Tuesday 7 July 2015

Game Review: Assassinorium Execution Force

Cool cover art. Wait... what?

Hi folks,

Last week I had a go at the new Assassinorium Execution Force, so I thought I would do a little review for those who are considering buying it. This post also tells a tale of brotherhood, treachery, suffering and redemption (none of which have anything to do with the game Assassinorium Execution Force... or the picture above). So find a comfy chair and a cup of tea and let me transport you back to a day of infamy, followed by a review of GW's latest not-40K product.

I have always used Imperial Agents in my army lists. Back in 2nd Edition I regularly used to field Grey Knights and Lord Inquisitors, as well as a Callidus Assassin. The reason for this was that one of my regular opponents (lets call him... I don't know... "Joffrey") collected Eldar and a Khorne Daemon World/Berserker army, both of which annoyed the hell out of me.

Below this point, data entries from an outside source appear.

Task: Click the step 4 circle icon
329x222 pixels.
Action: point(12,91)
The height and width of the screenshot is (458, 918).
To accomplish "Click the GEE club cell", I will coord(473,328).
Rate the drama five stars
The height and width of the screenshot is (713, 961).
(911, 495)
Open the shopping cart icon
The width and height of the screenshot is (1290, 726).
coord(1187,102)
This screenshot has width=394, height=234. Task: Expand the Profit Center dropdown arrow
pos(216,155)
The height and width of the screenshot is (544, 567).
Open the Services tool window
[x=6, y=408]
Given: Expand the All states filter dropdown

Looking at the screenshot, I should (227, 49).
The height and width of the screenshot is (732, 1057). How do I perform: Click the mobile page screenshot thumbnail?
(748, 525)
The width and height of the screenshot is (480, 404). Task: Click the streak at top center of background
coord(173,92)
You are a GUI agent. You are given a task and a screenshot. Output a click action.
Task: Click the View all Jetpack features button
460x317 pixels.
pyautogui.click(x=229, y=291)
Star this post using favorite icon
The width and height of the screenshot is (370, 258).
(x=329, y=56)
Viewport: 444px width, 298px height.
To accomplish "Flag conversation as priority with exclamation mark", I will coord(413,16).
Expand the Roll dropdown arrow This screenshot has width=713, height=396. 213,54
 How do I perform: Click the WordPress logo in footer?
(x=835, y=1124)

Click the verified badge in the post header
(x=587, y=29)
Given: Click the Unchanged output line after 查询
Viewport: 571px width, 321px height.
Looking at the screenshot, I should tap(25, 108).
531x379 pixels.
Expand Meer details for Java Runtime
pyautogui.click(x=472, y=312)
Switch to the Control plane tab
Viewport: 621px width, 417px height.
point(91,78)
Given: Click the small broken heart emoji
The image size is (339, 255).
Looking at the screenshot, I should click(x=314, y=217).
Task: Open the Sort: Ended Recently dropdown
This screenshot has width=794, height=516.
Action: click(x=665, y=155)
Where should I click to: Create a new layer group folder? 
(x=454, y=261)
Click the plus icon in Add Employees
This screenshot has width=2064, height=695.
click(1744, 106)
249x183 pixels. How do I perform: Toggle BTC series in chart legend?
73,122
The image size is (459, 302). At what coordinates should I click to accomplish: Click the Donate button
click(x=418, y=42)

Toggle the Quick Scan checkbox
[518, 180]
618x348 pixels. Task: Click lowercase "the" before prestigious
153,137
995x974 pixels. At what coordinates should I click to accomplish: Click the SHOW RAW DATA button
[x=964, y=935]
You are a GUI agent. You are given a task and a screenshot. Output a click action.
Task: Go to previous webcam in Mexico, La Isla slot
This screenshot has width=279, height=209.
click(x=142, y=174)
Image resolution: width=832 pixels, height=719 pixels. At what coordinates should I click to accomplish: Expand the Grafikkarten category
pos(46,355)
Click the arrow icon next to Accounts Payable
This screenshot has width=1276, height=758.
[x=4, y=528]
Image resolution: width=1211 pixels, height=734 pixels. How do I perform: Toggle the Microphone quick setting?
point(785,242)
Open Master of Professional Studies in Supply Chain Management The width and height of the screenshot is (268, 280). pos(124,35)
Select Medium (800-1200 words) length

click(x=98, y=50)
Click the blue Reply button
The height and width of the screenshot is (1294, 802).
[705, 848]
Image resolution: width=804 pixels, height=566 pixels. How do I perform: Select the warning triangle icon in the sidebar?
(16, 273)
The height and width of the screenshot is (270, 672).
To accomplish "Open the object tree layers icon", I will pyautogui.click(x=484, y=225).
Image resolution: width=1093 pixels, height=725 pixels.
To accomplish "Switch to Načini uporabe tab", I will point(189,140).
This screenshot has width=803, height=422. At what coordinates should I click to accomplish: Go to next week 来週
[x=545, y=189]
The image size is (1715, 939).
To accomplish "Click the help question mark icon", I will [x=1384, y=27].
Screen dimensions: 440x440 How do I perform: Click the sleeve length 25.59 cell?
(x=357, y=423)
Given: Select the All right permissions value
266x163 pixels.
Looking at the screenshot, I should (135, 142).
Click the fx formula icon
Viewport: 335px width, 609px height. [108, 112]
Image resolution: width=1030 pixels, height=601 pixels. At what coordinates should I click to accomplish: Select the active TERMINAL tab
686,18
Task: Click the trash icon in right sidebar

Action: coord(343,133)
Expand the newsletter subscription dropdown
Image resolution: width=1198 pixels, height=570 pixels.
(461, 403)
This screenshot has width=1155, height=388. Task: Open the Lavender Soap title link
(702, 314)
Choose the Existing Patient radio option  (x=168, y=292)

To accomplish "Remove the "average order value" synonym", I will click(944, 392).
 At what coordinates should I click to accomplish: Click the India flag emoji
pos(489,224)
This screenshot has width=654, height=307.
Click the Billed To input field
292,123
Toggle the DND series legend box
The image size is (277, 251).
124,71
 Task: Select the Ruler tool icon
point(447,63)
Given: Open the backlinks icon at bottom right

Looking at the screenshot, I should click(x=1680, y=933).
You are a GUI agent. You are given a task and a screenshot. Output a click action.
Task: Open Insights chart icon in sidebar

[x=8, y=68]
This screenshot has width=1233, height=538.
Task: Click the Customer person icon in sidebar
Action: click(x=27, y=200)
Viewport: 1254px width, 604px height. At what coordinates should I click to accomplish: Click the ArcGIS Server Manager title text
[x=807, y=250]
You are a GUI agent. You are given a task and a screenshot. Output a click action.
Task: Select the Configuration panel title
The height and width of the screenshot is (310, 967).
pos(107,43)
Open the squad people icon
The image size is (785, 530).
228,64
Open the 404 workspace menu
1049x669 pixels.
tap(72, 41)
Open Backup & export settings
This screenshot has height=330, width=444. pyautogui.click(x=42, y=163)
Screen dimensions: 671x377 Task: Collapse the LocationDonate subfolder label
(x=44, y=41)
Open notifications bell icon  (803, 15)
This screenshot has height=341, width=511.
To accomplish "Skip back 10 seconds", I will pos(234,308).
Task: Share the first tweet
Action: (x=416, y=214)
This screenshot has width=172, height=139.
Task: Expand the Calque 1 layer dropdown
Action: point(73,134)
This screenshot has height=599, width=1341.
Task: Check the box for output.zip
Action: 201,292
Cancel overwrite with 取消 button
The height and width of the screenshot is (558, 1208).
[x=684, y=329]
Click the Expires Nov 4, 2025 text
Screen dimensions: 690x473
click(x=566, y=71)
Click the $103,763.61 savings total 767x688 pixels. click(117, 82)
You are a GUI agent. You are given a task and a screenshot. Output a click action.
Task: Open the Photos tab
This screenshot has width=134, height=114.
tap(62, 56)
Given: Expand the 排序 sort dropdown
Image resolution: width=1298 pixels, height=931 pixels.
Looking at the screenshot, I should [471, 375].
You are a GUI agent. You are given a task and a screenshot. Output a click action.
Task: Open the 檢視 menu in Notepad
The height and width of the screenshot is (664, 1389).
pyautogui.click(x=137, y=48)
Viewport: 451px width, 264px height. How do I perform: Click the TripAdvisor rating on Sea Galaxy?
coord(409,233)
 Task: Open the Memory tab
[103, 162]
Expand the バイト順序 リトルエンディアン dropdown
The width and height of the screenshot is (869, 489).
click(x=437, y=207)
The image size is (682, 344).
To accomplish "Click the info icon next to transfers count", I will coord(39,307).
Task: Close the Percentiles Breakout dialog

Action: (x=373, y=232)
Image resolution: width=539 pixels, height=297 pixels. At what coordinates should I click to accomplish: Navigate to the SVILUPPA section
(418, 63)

The Daemon World army was so hard to compete against, you really needed to have lots of force weapons and a robust psychic phase to have any fun at all. Combined with some Deathwing Terminator squads, which were immune to psychology in those days, I could make it a contest. The Eldar army was Warp Spider and Harlequin spam, and I particularly loath Warp Spiders. My answer was to turn one of the jerks into a Callidus Assassin. It didn't solve all of my problems, but it did provide a little bit of payback.

For my Birthday one year, "Joffrey" gave me two old Inquisitor models in Terminator armour. I have no idea where he got them from, but I was stoked.

After painting the first model (it looked like the one above) "Joffrey" decided that he wanted it back. Again, I have no idea why, perhaps to sell it. He offered to swap it for a Callidus Assassin he also had from... somewhere. I accepted, and poured a measure of my soul into painting that little figure. It was a moment when I realised I had actually levelled-up in my skills in some profound way. There were crisp highlights, shading, neat detail work and a vivid glow effect on the sword.

I got to play one full game with that figure. In the second game, we stopped half-way through so that I could pick up dinner with my Dad. When I got back we decided to pack up and the Callidus Assassin was gone. When I left she was hiding in a poorly painted polystyrene crater, when I returned...

I know the guys that were there and some of them have been my friends now for over 20 years (looking at you BennyW and KuriboGoomba) and I think we all know what happened to my Callidus. I can remember saying at the time "Miniatures don't just disappear off the table like that...". It really hurt to lose that figure, so much that I have stoically refused to replace it.

When recent rumours appeared that GW had re-sculpted the Assassins, it immediately brought back that gut-sick feeling. I resolved that, if it was a good sculpt, I would buy one of the new Callidus figures and finally fill that lithe, chameleonic hole in my heart. I may have even prayed to Crom:

Then I saw the price of the game they come in: $210 AUS.

Now, sure I could probably get one on Ebay or just buy an older sculpt, or just bite the bullet and fork out $210 bucks, but I saw this as a sign that it was not to be (to hell with you Crom).

Sooo, when Sgt Waz recently sent me a message saying "Hey dewd, how about a gaming session so we can try out the new Assassinorium Execution Force game I just bought?" I cringed just a little on the inside. I visibly cringed when I was asked which assassin I wanted to be, and settled on an Eversor, after recounting the old "Joffrey" story like a Deathwing Librarian around the watch-fire.

The game went a little like this:

We set up with the Eversor and Vindicator up front, with the goal of providing the Vindicare with a good firing arc quickly. The Eversor just wanted to do something quickly, it didn't matter what.

The Eversor's ability to use frenzon and the same action twice allows him to cover ground (or assassinate things) very efficiently.

In the face. Cop that heretic.

The Callidus uses polymorphine to sneak past patrols and locate the teleport controls. Everyone else jumps into the teleporter.

After putting some wounds on the big guy my Eversor used bio-meltdown to finish him off. Cue heroic sacrifice music... now.

The Good

There is something satisfying about sneaking around, avoiding the patrols and monstering lone sentries. The special abilities of the individual assassins seem to be well thought out and reflect their character perfectly. The assassin sculpts and game boards are beautiful.

The Bad

There is no way to advance or customise your character, which made Space Crusade such a fun game. There is also no real sense of panic, like when you are running out of time in a Space Hulk turn or you draw another genestealer event card in Space Crusade. Whilst there is a limited number of turns to kill the mark, I never really felt... worried. Finally, the bad guys are pretty meh, there really needs to be some nastier stuff in there.

The Opportunities

GW could expand on this game considerably, offering extra missions/playing boards, using models from the current 40K range. Hell, we may end up doing this in our playing group anyway, using the Space Hulk gaming tiles...


You may have noticed that the assassin models we used in this game included some older sculpts. That was because Sgt Waz had one (or two?) extra sets of the models and hadn't prepared the new figures yet. As a parting gift, Sgt Waz gave me one of his Callidus Assassins.